Thursday, March 27, 2008

Is Yahoo right fit for newspapers?

MediaNews CEO William Dean Singleton and McClatchy’s Gary Pruitt seem optimistic about advertising ties with Yahoo, according to a special report in Editor & Publisher by Jennifer Saba and Mark Fitzgerald.

Headline for the report;

Is Yahoo The Right Fit for Newspapers?

The lead concludes that newspapers “might get squeezed” by Microsoft’s unwelcome big for Yahoo. No matter who wins, the gurus say, the fight will distract Yahoo at a crucial time in the rollout of its next-generation online ad tools for the 600-plus papers in the newspaper consortium.
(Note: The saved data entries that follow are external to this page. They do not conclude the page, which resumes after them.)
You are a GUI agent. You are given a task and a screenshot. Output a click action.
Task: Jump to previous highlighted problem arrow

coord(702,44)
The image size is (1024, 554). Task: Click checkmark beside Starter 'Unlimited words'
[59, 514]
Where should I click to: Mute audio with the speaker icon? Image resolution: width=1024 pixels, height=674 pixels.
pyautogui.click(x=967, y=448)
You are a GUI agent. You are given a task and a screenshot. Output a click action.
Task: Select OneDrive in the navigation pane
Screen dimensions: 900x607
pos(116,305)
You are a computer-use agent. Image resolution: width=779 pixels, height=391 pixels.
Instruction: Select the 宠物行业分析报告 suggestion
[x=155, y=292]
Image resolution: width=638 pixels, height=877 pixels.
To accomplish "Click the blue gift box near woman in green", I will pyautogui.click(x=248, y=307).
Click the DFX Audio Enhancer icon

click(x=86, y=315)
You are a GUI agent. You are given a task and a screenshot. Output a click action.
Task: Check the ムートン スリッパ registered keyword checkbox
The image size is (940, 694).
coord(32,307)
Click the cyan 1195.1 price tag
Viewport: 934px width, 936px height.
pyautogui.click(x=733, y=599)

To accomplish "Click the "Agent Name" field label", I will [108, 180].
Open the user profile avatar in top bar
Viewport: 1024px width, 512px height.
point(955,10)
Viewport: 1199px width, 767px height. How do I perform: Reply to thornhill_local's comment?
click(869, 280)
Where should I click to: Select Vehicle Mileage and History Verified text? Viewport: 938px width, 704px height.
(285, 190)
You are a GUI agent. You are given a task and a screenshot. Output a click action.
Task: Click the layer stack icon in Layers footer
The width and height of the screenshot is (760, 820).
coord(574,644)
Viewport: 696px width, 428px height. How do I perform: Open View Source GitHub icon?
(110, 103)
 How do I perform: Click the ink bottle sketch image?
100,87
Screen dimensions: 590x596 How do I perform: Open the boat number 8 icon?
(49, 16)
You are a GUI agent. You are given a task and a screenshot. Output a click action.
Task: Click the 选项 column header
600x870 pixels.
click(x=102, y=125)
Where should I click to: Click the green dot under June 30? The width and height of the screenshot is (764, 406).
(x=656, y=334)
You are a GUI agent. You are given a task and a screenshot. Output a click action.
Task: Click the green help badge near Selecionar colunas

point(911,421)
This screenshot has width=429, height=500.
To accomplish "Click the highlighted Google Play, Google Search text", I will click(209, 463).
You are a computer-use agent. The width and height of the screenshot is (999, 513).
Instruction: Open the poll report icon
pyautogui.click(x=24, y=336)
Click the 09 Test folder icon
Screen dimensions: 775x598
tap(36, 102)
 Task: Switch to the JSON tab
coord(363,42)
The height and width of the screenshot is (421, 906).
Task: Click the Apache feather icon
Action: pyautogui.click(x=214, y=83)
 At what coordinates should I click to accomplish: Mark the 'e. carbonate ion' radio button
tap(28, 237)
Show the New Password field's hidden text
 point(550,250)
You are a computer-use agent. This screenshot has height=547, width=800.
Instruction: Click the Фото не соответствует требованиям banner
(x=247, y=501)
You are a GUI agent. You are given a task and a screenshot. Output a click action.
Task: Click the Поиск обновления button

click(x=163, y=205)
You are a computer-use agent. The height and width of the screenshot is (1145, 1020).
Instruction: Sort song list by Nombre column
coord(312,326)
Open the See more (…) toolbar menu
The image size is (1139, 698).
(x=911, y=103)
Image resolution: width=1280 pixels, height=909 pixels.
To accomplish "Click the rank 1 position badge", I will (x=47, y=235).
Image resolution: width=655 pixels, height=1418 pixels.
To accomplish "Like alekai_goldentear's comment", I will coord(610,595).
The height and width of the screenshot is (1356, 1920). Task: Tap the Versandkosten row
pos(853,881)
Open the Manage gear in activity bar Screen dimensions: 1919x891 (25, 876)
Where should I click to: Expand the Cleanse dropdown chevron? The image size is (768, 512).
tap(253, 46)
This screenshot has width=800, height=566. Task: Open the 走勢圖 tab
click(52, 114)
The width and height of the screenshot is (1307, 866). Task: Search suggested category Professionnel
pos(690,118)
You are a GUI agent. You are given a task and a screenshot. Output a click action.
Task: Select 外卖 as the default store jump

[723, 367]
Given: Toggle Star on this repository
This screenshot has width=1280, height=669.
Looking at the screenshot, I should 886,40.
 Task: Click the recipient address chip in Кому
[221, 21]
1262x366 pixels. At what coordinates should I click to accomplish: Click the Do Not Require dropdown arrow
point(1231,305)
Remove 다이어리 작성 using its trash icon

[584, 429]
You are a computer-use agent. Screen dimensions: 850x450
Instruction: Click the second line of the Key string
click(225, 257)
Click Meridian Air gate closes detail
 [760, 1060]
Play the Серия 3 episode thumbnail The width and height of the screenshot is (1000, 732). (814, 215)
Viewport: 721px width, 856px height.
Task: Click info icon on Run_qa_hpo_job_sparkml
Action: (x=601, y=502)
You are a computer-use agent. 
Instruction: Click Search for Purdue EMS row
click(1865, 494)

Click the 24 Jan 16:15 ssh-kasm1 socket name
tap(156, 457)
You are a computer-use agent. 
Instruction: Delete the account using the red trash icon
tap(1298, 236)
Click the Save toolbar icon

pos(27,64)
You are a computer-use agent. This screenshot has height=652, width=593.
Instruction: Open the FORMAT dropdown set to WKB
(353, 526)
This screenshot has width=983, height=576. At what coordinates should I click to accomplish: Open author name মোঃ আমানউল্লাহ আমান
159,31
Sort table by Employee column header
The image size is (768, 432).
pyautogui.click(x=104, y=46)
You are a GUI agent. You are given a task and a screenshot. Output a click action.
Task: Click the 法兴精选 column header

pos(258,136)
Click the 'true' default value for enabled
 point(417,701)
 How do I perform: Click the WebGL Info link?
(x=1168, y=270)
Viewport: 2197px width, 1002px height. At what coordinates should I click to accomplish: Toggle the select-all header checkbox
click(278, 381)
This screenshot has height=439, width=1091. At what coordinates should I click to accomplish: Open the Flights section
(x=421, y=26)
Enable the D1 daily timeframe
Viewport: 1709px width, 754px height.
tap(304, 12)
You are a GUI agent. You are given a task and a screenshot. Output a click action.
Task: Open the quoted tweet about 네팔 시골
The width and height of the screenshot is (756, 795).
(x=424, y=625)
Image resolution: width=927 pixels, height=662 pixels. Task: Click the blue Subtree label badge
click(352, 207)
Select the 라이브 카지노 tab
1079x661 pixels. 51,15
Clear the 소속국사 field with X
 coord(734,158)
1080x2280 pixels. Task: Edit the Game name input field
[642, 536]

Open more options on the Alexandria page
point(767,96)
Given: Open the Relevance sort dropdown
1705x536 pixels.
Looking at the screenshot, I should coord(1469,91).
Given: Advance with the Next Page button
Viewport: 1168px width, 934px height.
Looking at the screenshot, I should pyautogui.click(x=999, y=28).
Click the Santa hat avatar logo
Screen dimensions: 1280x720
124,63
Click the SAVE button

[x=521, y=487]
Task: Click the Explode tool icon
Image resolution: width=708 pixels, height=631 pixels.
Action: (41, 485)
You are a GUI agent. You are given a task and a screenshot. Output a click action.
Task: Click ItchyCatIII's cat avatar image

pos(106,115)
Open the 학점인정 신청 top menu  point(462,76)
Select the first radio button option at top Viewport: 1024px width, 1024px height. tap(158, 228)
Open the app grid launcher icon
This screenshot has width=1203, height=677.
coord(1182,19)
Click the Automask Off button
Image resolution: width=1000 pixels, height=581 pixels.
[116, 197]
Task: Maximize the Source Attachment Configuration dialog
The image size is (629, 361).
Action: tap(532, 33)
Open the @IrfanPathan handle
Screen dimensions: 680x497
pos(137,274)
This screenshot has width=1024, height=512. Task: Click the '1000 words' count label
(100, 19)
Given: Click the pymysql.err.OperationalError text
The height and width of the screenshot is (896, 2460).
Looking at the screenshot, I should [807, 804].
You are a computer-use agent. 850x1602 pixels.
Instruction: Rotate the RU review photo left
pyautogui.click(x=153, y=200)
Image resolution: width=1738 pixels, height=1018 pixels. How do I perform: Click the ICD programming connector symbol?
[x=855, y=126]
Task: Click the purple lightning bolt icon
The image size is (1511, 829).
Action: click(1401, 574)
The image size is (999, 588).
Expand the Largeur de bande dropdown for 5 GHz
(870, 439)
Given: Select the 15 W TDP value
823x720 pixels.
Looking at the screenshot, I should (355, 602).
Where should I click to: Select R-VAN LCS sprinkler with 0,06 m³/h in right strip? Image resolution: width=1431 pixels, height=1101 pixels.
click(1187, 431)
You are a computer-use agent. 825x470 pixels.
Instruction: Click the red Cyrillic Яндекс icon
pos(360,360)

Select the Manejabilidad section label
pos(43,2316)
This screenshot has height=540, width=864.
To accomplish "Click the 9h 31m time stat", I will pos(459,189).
"I'm just saying that it's a big company with lots of things going on," says San Francisco-based consultant Alan Mutter. "The newspaper initiative is just one of many -- and not one of the leading lines of business."

CEOs in the newspaper consortium say that kind of talk doesn't reflect the reality of Yahoo's efforts.

"Yahoo has 572 people working full time on newspaper consortium projects, and we were told that number could exceed 700 in the next few months," says MediaNews Group CEO William Dean Singleton, interviewed just hours after a two-day meeting of consortium heads at Yahoo's Sunnyvale, Calif., headquarters. "They are giving it a very determined focus." The alliance keeps growing too. In late February, Yahoo said that four publishers including Shaw Newspapers and The Buffalo (N.Y.) News joined the group.

If the Microsoft bid is disrupting any work -- and that's a big if -- it's happening in Yahoo's executive suites, not at the desktops of programmers, adds Gregory P. Schermer, Lee Enterprises' vice president/ interactive media, who was also at the Sunnyvale meeting held in early February.

McClatchy, for one, is staking future revenue gains on online prospects. During a quarterly earnings call in February, CEO and Chairman Gary Pruitt signaled he expected to see strong double-digit online growth, thanks in part to Yahoo's ad platform and traffic generation, throughout what will sure to prove an otherwise painful 2008.

One attendee, who requested anonymity, told E&P, "If you had seen what I saw, you would be blown away, absolutely blown away."